Pop stars, of course, have always drawn from the blues. Last year MCA released a terrific CD of blues songs titled Blues recorded between 1966 and 1970 by guitar genius Jimi Hendrix. Today's young, fringier musicians are remaking the blues yet again. Its attraction is not hard to understand: rock is good for rage, lust and protest, but for angst, yearning and existential misery, nothing beats the blues. One of the last songs Kurt Cobain recorded before he committed suicide was Lead Belly's Where Did You Sleep Last Night?

Now several other young performers are adding a blue tint to their sound. Last month British-born art screecher PJ Harvey released a blues-shaded album, To Bring You My Love; Houston-born rocker Chris Whitley has just come out with the bluesy CD Din of Ecstasy; and this week Chris Thomas of Baton Rouge, Louisiana, releases his blues-rap album, 21st Century Blues from da Hood.

Authenticity is an essential element of the blues, and the problem with Polly Jean Harvey's CD is that there is not a single honest emotion in it. A listener feels like shouting at her, e la Tom Cruise confronting Jack Nicholson in A Few Good Men, "I want the truth!" Alas, Harvey can't handle the truth. She obscures her feelings (and her vocal shortcomings) with screaming and squealing. The title track has an absorbing groove, but Harvey's self-consciously raw and distorted vocals push listeners away. The throbbing, mysterious Down by the Water is another melodically intriguing tune, though Harvey's mannered vocals nearly drown it. Harvey, 25, does occasionally spin out a gratifying guitar riff; but for the most part, she's unable to style her music with subtlety or grace. Harvey would do well to listen to jazz diva Cassandra Wilson's Blue Light 'til Dawn. Wilson's bluesy, modernist, intelligent vocalizing is less theatrical but infinitely more evocative.

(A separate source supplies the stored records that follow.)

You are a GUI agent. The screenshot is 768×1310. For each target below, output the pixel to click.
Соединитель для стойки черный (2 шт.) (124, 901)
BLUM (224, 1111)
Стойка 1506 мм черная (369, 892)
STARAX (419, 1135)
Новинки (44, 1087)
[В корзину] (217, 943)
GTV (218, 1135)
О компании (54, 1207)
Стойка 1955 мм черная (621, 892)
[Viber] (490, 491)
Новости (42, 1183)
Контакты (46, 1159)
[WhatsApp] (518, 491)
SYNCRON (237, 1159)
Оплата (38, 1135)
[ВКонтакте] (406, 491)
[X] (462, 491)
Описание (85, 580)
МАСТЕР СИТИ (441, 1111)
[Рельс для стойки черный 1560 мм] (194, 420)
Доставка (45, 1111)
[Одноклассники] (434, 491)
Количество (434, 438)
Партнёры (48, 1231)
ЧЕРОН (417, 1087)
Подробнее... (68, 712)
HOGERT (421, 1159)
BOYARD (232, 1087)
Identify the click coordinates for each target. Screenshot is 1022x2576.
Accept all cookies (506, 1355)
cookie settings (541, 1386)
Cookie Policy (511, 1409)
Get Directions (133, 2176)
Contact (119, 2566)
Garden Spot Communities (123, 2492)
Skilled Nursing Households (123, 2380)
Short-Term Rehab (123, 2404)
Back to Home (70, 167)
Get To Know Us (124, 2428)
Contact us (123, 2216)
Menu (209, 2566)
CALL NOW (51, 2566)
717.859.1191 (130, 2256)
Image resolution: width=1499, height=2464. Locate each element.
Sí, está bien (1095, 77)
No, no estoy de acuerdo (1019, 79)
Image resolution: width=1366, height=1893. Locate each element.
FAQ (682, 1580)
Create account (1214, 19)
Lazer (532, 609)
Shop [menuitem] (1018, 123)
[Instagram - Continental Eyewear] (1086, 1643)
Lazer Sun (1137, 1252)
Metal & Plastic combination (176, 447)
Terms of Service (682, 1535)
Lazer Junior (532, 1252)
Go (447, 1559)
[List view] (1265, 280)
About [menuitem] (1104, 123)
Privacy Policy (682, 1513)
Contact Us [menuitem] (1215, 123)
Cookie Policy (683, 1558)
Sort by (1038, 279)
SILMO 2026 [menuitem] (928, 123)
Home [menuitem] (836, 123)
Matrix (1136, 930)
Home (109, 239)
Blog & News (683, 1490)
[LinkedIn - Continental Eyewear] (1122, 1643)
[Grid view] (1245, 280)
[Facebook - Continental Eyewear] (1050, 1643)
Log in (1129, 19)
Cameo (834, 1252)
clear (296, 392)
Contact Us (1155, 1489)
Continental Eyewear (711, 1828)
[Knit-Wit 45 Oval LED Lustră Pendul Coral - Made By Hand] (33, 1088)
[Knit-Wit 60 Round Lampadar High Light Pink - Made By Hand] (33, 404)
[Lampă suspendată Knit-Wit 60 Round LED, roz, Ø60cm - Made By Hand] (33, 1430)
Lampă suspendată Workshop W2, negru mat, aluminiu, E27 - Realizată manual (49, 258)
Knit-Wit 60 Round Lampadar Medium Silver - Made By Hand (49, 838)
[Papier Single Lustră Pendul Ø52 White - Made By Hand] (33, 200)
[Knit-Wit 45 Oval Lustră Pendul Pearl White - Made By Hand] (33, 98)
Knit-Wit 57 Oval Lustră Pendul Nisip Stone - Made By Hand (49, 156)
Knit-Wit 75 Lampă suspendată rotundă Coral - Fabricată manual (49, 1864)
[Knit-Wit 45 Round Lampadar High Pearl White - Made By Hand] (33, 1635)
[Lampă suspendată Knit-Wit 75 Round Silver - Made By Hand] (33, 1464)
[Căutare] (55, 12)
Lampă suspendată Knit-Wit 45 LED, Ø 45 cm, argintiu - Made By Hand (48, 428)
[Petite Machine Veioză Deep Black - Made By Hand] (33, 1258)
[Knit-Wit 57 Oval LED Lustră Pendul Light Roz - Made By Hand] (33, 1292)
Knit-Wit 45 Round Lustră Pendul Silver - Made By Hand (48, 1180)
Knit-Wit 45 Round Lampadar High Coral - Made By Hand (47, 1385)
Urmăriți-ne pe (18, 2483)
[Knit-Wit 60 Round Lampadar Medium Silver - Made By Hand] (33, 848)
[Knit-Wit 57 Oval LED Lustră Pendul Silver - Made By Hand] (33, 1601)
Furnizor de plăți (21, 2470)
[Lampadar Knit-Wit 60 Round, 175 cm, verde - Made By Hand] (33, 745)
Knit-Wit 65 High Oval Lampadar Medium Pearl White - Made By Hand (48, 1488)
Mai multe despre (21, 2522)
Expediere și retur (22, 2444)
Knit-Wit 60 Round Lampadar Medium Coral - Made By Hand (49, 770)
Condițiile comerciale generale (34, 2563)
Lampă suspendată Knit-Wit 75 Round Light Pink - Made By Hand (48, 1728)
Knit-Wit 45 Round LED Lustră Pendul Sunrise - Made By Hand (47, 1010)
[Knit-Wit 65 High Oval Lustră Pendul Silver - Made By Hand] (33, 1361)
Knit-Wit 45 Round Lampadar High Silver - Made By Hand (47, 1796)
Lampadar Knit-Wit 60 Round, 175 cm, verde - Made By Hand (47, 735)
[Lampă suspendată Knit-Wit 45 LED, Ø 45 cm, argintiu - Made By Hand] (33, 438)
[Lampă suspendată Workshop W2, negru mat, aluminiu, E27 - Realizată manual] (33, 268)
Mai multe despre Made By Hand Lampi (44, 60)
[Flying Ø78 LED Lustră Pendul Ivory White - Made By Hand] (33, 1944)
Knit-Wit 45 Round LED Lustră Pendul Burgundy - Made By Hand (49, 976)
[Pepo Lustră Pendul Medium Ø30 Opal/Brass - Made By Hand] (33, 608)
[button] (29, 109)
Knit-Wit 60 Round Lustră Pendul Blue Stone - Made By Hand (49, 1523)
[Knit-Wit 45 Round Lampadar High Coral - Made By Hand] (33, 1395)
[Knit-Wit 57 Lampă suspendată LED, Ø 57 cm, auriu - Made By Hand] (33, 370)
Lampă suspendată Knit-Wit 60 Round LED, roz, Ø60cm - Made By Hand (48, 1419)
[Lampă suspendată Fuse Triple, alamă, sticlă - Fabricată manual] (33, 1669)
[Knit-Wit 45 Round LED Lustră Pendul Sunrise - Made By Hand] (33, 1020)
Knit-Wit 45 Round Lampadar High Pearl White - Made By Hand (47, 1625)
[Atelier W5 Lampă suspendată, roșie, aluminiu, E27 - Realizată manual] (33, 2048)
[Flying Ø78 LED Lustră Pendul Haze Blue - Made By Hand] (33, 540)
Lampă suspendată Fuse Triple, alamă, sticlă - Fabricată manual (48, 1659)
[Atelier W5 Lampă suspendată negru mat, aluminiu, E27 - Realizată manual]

In contrast to Harvey, Chris Whitley on Din of Ecstasy is painfully, almost uncomfortably honest: he comes at the listener like a drunk friend at an office party, trapping you in the corner and telling you how terrific your wife is in bed. In Narcotic Prayer, the CD's best track-and one of the better rock songs released this year-Whitley wheezes, "As the party closes-I ain't got a clue/ Red and yellow roses-nipple rings and tattoos." Whitley, 34, builds his songs on blues ideas and catalyzes them with muted electric guitars. He never makes his rock-blues fusion seem like a mere experiment or a lark; when he plays his fuzzy, rambling riffs, they seem natural and flowing. His trouble is a tendency for his songs to collapse into a sonic murk. But a few, such as New Machine, maintain a sense of musical momentum and connect emotionally.

Thomas' 21st Century Blues from da Hood, with its unusual but mostly successful attempt to combine blues and rap, is the most ambitious of the three new CDs. His songs boast a crunching blues beat, brash guitars and howling harmonica solos. Thomas, 29, tries to bring the blues into the present. As he sings on the title track, "Whoever says the blues was dead/ Needs to come where I'm from where the streets are red." It's a gutsy album that works best when Thomas stops rapping and lets his music do the talking.

In the end, however, the best blues is still decades old. Last year Columbia re-released King of the Delta Blues Singers, a superb collection of songs by blues trailblazer Robert Johnson. The original recordings of these performances in the 1930s were crudely done, and for this release, some of the sonic flaws have been smoothed over. Johnson died in 1938, but his songs-such as 32-20 Blues and Come on in My Kitchen-still radiate a devilish charm and plucky inventiveness. Newcomers may have taken the blues, but Johnson reminds us that they haven't gone very far.